# [Task statement]
Every entry that follows should be written out again exactly.

(Provided entries Opens)

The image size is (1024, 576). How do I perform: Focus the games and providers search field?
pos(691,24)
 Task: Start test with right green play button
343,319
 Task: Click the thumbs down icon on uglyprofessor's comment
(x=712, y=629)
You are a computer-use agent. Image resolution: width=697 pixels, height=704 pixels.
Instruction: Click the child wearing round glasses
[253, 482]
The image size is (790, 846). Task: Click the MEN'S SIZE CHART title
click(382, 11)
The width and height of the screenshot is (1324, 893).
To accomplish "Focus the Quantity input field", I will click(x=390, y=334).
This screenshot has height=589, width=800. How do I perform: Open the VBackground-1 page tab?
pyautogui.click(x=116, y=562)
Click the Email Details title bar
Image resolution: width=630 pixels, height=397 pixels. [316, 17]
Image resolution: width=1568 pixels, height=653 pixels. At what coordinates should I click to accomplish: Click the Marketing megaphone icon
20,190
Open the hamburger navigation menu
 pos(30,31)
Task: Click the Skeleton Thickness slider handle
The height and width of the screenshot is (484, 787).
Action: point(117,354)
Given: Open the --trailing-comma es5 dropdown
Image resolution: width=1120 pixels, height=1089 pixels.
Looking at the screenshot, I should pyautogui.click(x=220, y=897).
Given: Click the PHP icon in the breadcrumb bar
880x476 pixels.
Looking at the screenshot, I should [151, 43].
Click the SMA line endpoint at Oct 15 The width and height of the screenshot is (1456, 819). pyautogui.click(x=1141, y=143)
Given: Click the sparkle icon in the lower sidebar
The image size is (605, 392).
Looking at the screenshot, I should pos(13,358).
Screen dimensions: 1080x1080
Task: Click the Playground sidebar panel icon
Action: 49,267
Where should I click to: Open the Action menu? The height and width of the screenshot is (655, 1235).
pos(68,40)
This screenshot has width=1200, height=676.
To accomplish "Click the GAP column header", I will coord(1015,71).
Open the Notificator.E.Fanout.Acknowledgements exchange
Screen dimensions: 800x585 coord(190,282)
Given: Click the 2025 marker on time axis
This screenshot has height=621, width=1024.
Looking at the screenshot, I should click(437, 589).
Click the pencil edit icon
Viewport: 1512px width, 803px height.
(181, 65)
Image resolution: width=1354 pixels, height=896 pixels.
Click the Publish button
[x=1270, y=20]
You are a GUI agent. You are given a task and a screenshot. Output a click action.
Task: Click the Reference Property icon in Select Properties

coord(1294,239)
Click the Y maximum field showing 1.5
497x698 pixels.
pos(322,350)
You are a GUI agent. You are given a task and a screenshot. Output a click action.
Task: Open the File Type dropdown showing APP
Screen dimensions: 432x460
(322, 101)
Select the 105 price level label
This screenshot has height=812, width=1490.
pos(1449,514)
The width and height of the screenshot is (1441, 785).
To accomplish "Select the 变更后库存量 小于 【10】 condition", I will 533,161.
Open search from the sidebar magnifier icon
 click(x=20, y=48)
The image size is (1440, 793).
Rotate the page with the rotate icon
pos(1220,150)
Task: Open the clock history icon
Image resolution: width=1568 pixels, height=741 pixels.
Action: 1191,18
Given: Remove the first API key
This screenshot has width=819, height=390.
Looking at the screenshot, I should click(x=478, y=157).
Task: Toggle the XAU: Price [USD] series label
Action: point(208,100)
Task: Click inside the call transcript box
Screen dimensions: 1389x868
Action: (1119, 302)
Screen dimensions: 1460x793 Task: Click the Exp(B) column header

(Provided entries Closes)

# [Output for this exercise]
The image size is (1024, 576). How do I perform: Focus the games and providers search field?
pos(691,24)
 Task: Start test with right green play button
343,319
 Task: Click the thumbs down icon on uglyprofessor's comment
(x=712, y=629)
You are a computer-use agent. Image resolution: width=697 pixels, height=704 pixels.
Instruction: Click the child wearing round glasses
[253, 482]
The image size is (790, 846). Task: Click the MEN'S SIZE CHART title
click(382, 11)
The width and height of the screenshot is (1324, 893).
To accomplish "Focus the Quantity input field", I will click(x=390, y=334).
This screenshot has height=589, width=800. How do I perform: Open the VBackground-1 page tab?
pyautogui.click(x=116, y=562)
Click the Email Details title bar
Image resolution: width=630 pixels, height=397 pixels. [316, 17]
Image resolution: width=1568 pixels, height=653 pixels. At what coordinates should I click to accomplish: Click the Marketing megaphone icon
20,190
Open the hamburger navigation menu
 pos(30,31)
Task: Click the Skeleton Thickness slider handle
The height and width of the screenshot is (484, 787).
Action: point(117,354)
Given: Open the --trailing-comma es5 dropdown
Image resolution: width=1120 pixels, height=1089 pixels.
Looking at the screenshot, I should pyautogui.click(x=220, y=897).
Given: Click the PHP icon in the breadcrumb bar
880x476 pixels.
Looking at the screenshot, I should [151, 43].
Click the SMA line endpoint at Oct 15 The width and height of the screenshot is (1456, 819). pyautogui.click(x=1141, y=143)
Given: Click the sparkle icon in the lower sidebar
The image size is (605, 392).
Looking at the screenshot, I should pos(13,358).
Screen dimensions: 1080x1080
Task: Click the Playground sidebar panel icon
Action: 49,267
Where should I click to: Open the Action menu? The height and width of the screenshot is (655, 1235).
pos(68,40)
This screenshot has width=1200, height=676.
To accomplish "Click the GAP column header", I will coord(1015,71).
Open the Notificator.E.Fanout.Acknowledgements exchange
Screen dimensions: 800x585 coord(190,282)
Given: Click the 2025 marker on time axis
This screenshot has height=621, width=1024.
Looking at the screenshot, I should click(437, 589).
Click the pencil edit icon
Viewport: 1512px width, 803px height.
(181, 65)
Image resolution: width=1354 pixels, height=896 pixels.
Click the Publish button
[x=1270, y=20]
You are a GUI agent. You are given a task and a screenshot. Output a click action.
Task: Click the Reference Property icon in Select Properties

coord(1294,239)
Click the Y maximum field showing 1.5
497x698 pixels.
pos(322,350)
You are a GUI agent. You are given a task and a screenshot. Output a click action.
Task: Open the File Type dropdown showing APP
Screen dimensions: 432x460
(322, 101)
Select the 105 price level label
This screenshot has height=812, width=1490.
pos(1449,514)
The width and height of the screenshot is (1441, 785).
To accomplish "Select the 变更后库存量 小于 【10】 condition", I will 533,161.
Open search from the sidebar magnifier icon
 click(x=20, y=48)
The image size is (1440, 793).
Rotate the page with the rotate icon
pos(1220,150)
Task: Open the clock history icon
Image resolution: width=1568 pixels, height=741 pixels.
Action: 1191,18
Given: Remove the first API key
This screenshot has width=819, height=390.
Looking at the screenshot, I should click(x=478, y=157).
Task: Toggle the XAU: Price [USD] series label
Action: point(208,100)
Task: Click inside the call transcript box
Screen dimensions: 1389x868
Action: (1119, 302)
Screen dimensions: 1460x793 Task: Click the Exp(B) column header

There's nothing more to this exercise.